Let’s take just a moment to consider what it must have been like to be Johnathan’s son, Mephibosheth. The story tells us that he was crippled in both feet, because he was dropped as a child while fleeing from David himself. So he has grown up his whole life not only in exile, but crippled, making him totally dependent on the people around him. The dreams of the royal family are long gone, and the riches that once would have been his are a distant memory. He has become identified by his crippled feet and ashamed by his heritage being that of the former king. He probably grew up with a very real fear that King David might discover he is still alive and then choose to kill him in order for his own kingdom gain. 
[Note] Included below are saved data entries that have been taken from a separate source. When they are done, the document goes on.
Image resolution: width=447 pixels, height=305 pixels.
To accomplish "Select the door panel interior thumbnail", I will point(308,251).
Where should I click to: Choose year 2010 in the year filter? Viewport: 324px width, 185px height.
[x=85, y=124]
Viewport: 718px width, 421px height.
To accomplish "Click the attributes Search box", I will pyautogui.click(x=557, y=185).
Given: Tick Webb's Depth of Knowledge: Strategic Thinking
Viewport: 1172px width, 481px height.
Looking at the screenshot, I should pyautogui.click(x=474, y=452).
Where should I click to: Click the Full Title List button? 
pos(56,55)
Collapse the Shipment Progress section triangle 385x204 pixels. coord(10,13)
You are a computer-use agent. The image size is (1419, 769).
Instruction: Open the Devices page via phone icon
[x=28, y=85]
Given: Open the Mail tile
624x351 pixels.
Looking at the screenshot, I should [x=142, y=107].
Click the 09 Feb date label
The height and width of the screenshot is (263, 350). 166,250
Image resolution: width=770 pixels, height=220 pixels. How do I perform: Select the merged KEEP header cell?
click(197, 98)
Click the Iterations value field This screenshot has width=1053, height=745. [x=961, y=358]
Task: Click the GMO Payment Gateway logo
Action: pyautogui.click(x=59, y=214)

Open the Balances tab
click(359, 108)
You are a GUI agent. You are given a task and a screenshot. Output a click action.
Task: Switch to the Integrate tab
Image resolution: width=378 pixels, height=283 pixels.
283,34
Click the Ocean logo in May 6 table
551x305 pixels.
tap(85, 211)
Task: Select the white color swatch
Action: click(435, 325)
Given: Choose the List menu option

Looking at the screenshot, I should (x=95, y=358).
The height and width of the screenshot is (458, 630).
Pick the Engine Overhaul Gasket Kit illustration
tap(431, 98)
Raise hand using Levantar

It may feel like we can’t relate with the story. Not many of us can relate to living in a kingdom and fearing for our lives by the hand of the king, but in a very real sense Mephiboseth represents a very deep reality we all find ourselves in at some point in life. We’ve all been crippled by the realities of sin in our lives, we all have experienced the ways in which the world is not right, and there is something within us that is not right. We are crippled and helpless to get out of the situation alone. Often, as a result of our crippled reality, we find ourselves in hiding. We attempt to hide how bad life really is, and we attempt to make light of our situation. We hide the parts that don’t look so good, or we cover up the areas of life that we have convinced ourselves no one will like. We hide our true identities and just hope no one figures out about the depression, the anger, the divorce, the diagnosis, or the past mistakes. If we can just get through life without the other people knowing, then maybe it will be alright. We spend so much energy hiding that we sometimes convince ourselves we aren’t really that crippled or that life isn’t really that bad. We just don’t talk about that one story or that one feeling. 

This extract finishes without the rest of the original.